4. The “Do Nothing” Option

Sometimes, no draft model is good enough. For example, complex math reasoning often requires the full capacity of the target model; a small draft model will just hallucinate, causing rejections and slowing things down.

The authors added an “Auto-Regressive” action to the policy’s choices—effectively letting the manager decide to “do it myself.”

Table 4: Decoding speeds on GSM8K.

In Table 4, tested on the GSM8K math dataset, standard drafting slows inference down to ~0.75x because the draft models fail. However, the Policy (\(\pi_\theta\)) achieves ~0.95x speed.
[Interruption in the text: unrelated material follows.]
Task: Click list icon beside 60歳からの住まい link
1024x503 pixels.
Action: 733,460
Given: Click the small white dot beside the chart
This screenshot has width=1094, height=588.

It learns to recognize math queries and avoids using the draft models, defaulting close to standard auto-regressive speed. While it doesn’t gain speed here, it prevents the catastrophic slowdowns that blind speculative decoding would suffer.
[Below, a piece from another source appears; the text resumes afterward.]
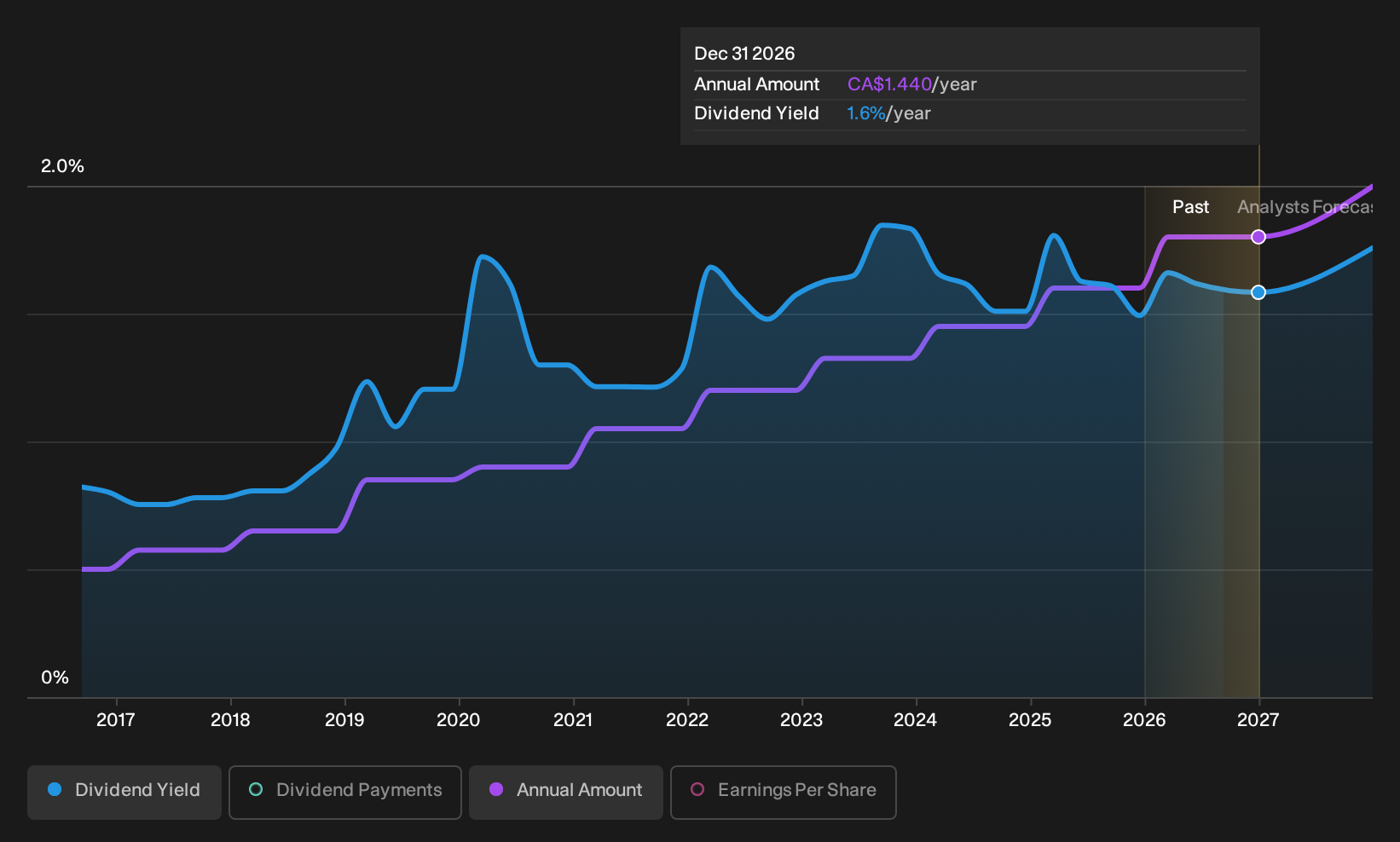Select the purple data point at Dec 2026
Screen dimensions: 1400x842
pos(1258,237)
5. Self-Drafting (Early Exits)

The method also applies to Self-Speculative Decoding, where the draft “model” is just the earlier layers of the target model (an “early exit”).

Table 6: Results in a scenario for deciding when to early exit.

Table 6 demonstrates that even when selecting between different “layers” as drafters, the policy helps maintain performance, particularly when the Auto-Regressive option is available.


Conclusion & Implications

This research moves speculative decoding from a static, “hope-it-works” optimization to a dynamic, intelligent system. By framing assistant selection as a contextual bandits problem, the authors provide a framework that:

  1. Eliminates the risk of slowdowns caused by misaligned draft models.
  2. Enables modularity, allowing systems to combine multiple specialized small models rather than relying on one generalist drafter.
  3. Requires minimal overhead, with a lightweight policy that is easy to train and fast to run.

As LLMs continue to grow, the “one model to rule them all” approach is becoming computationally unsustainable for inference. We are likely moving toward ecosystems of models—massive reasoning engines supported by swarms of specialized, lightweight assistants. This paper provides the blueprint for the routing logic that will make such an ecosystem efficient.

For students and engineers, the takeaway is clear: Optimization isn’t just about making individual models faster; it’s about making the decision-making process between models smarter.